The Coming of HMS Queen Elizabeth

06/16/2018
By Defense.Info Media Team

Later this year HMS Queen Elizabeth is coming to the United States for integration trials with the F-35.

We have visited the new carrier twice, most recently during a visit to Portsmouth in April 2018.

The ship provides the mobile base complementing the air bases on British soil or when forward deployed to allied bases.

We are taking a look at 21st century mobile basing approaches and concepts, which clearly includes a key role for integrated sea bases, like the HMS Queen Elizabeth carriers.

To build the carrier, the UK mobilized industry, and not just defense industry.

The ship was built in several major sections throughout the country and then final assembled in Scotland.

This is an approach which the United States might well look at to provide for a significant mobilization capability in the ship building sector.

This video was produced in 2012 and showed how the carrier came together with the various “lego” blocks built throughout the United Kingdom.

Construction of Queen Elizabeth began in 2009.

The assembly took place in the Firth of Forth at Rosyth Dockyard from nine blocks built in six UK shipyards: BAE Systems Surface Ships in Glasgow, Babcock at Appledore, Babcock at Rosyth, A&P Tyne in Hebburn, BAE at Portsmouth and Cammell Laird (flight decks) at Birkenhead.

Two of the lower main blocks, together weighing more than 6,000 tonnes and forming part of the base of the ship, were assembled and joined into one piece on 30 June 2011.

On 16 August 2011, the 8,000-tonne Lower Block 03 of Queen Elizabethleft BAE Systems Surface Ships’ Govan shipyard in Glasgow on a large ocean-going barge.

Travelling 600 miles (970 km) around the northern coast of Scotland, the block arrived at Rosyth on the evening of 20 August 2011.

On 28 October 2012, an 11,000-tonne section of the carrier began a lengthy journey around the south coast of England, avoiding bad weather from the shipbuilding hall at Govan to the Rosyth dockyard; it arrived on 21 November.

The forward island was constructed at BAE Portsmouth and attached on 14 March 2013; the aft island was attached in June 2013.

The ski jump was added in November 2013, leaving just the elevators and radar to be lifted into place.

By September 2013 Queen Elizabeth was 80% complete internally….

She is two and a half times the size of the Invincible-class, and has the ability to carry approximately three times as many aircraft.

Despite this, Queen Elizabeth has marginally fewer crew than the Invincible-class. She is approximately three times as large as HMS Ocean.

The ship has two superstructures, or islands, one for navigation and ship’s operations and the other for flight control and aerial operations.

The islands can take on each other’s function in an emergency.

https://en.wikipedia.org/wiki/HMS_Queen_Elizabeth_(R08)

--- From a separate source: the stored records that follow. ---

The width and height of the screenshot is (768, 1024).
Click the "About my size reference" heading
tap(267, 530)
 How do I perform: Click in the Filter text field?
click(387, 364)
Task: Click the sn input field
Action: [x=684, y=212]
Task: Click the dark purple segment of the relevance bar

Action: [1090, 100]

And at the time of the commissioning of the first ship, this is what a senior defense industrial had to say about the ship:

The man overseeing the construction of the ship, Queen Elizabeth class programme director Ian Booth of the Aircraft Carrier Alliance, told BBC Radio 4’s Today programme: “We now have very flexible warships which have been designed to meet the UK’s military maritime needs for the next 50 years. They are really flexible ships with massive capability built into them.

“They are effectively a floating military city that can deploy aircraft, that can act as a disaster relief centre. They have their own hospital with operating theatres. They can support land forces, all sorts of military interventions.

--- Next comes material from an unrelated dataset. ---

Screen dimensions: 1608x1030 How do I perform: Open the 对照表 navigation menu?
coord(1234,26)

“There are many challenges in the programme. The first major challenge was to build the physical ship. We used six shipyards around the UK, ranging from Glasgow to Appledore, Portsmouth, the Mersey, the Tyne, and then finally we’ve integrated the ships here in Rosyth, in Scotland. So the major challenge was getting all those units made on schedule, and I’m proud to say that all of those items were shipped to Rosyth on time.

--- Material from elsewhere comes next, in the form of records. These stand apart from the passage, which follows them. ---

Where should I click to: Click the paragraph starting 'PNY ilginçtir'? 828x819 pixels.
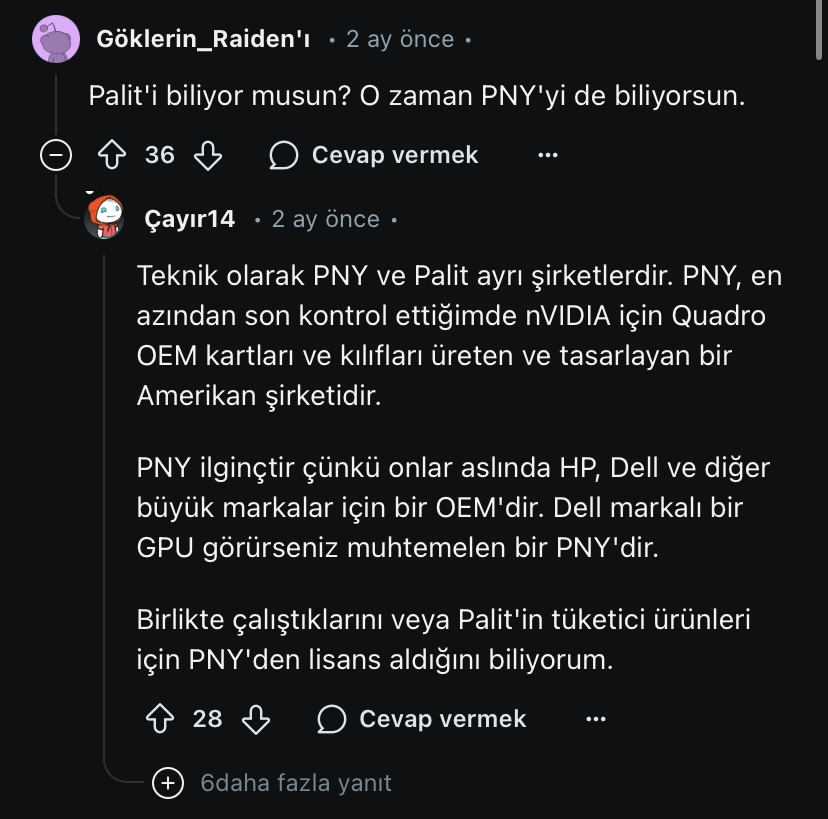click(453, 508)
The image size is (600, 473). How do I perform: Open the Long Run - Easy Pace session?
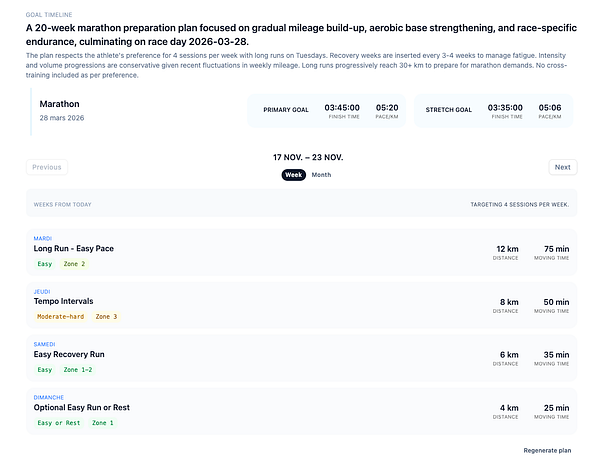pyautogui.click(x=74, y=249)
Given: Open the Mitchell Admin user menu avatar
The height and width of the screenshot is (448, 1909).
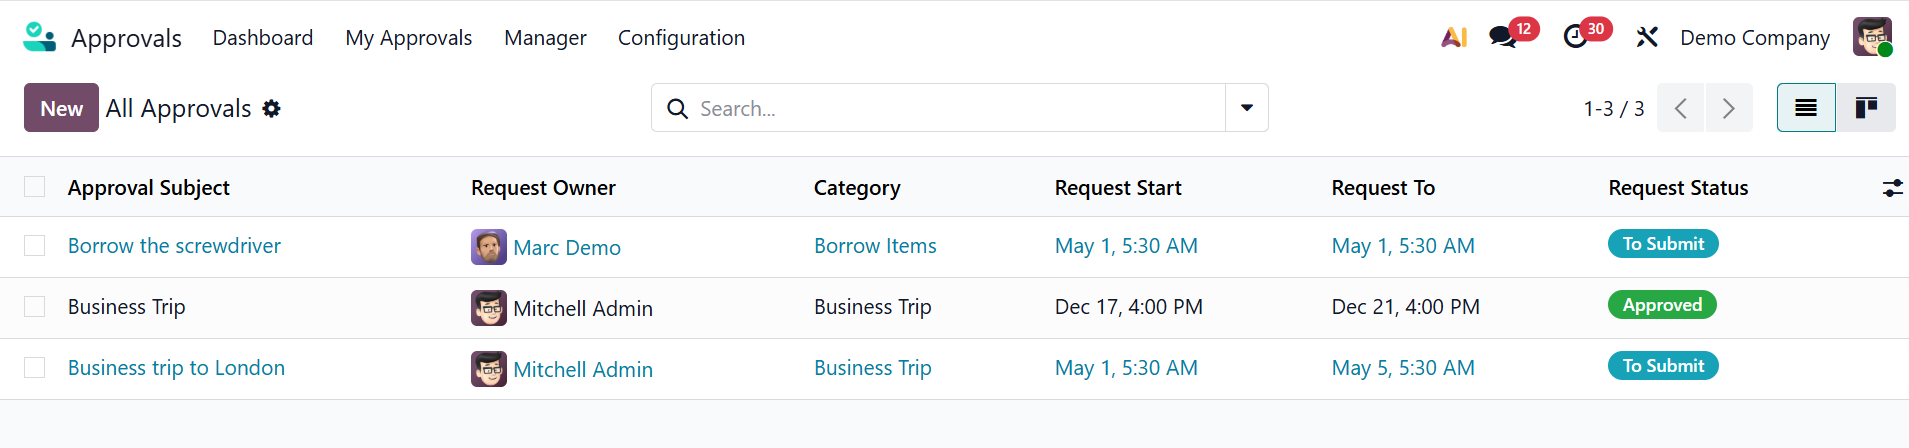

“The companies are all united around the common goal of delivering two warships to the Royal Navy of high capability and high flexibility. There’s a real spirit among the team of galvanising around that goal, and it’s an immensely proud moment for all of us that we’ve brought this first ship together in Rosyth.”

Booth said the ship was so big that a “plat-nav” GPS system had been developed to help workers find their way round its 3,000 compartments.

“I’m very proud today,” he said. “This is the culmination of a great amount of work to build this magnificent warship. Ten thousand people have worked on it across the UK, 1,000 youngsters have begun their careers on this programme.

“We are really feeling immensely proud to name the ship today and to have the Queen here to do that.”